Now she has wheedled a pistol from Joe (Geoffrey Yeager), a Target security guard, and used it to threaten him and two other people: Maggie (Kim Strassburger), owner of the diner, and the harmless addict Marty (John Martin), whose moments of lucidity provide much-appreciated comic relief from the tension.
In flashbacks, it becomes evident that Cheryl’s pursuit of her mother’s dream of Olympic gold is an attempt to keep up with her brother, soon to be graduated from medical school as a gynecologist (“Dr. Pussy,” Cheryl calls him).

But Cheryl, with all her bravado, doesn’t want to kill anyone. She wants them to share their humiliations with her, to help her lighten the unbearable load of the third-place finish. So she forces each to tell a story of personal degradation.
 
It’s a tribute to Yeager’s writing, which acknowledges a plain debt to the plots of Petrified Forest and When You Comin’ Back, Red Ryder? and includes echoes of American playwriting greats Tennessee Williams and Edward Albee, that Bronze comes across as original and riveting theater.

It helps that Yeager has a seasoned cast, three of whom were in the first incarnation of the play at Sledgehammer Theatre. Strassburger’s solid, rational mother figure brings a steadying influence; in fact, she almost talks the distraught skater out of the gun.

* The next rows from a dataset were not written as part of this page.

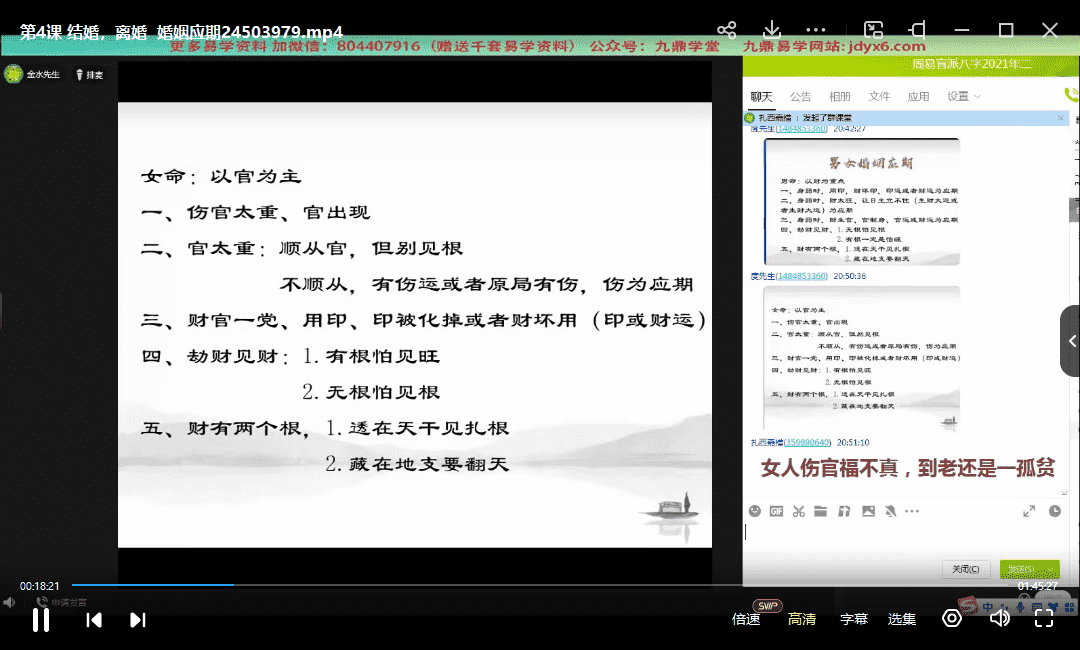Open the 字幕 subtitles menu
The image size is (1080, 650).
tap(854, 619)

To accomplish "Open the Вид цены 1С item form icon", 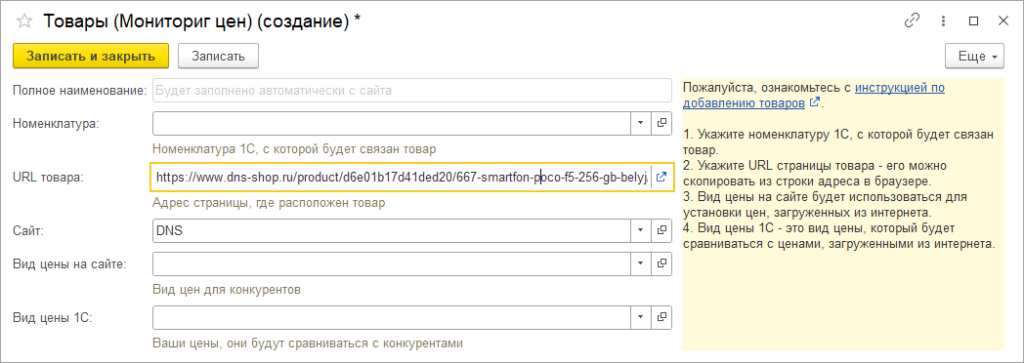I will tap(661, 317).
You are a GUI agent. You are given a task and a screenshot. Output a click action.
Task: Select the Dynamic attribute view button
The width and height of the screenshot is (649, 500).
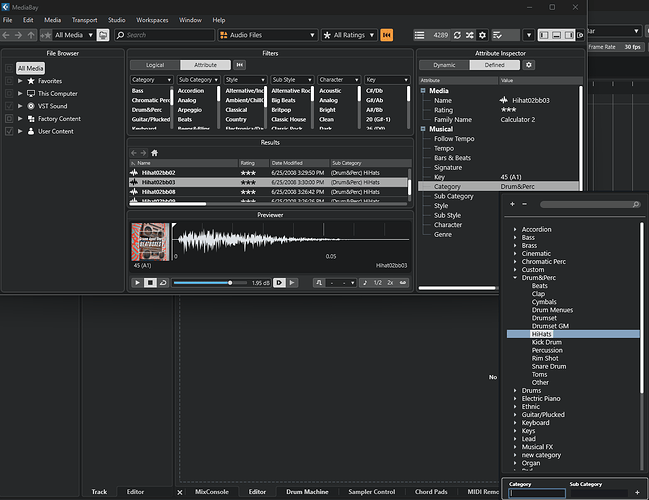pos(444,65)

Geoffrey Yeager (the director’s son) is fine as “guy’s guy” Joe, whose clumsy autograph requests precipitates the problem. Martin has carefully crafted his interpretation of the brain-addled Marty so that every look and gesture conveys meaning.

New to the cast is Marquie, who not only looks great in her flashy skating outfit, but convinces as Cheryl, whose disappointment has finally reached the explosive stage.

Kudos to Yeager for a fine play and excellent direction, and thanks to his fine cast.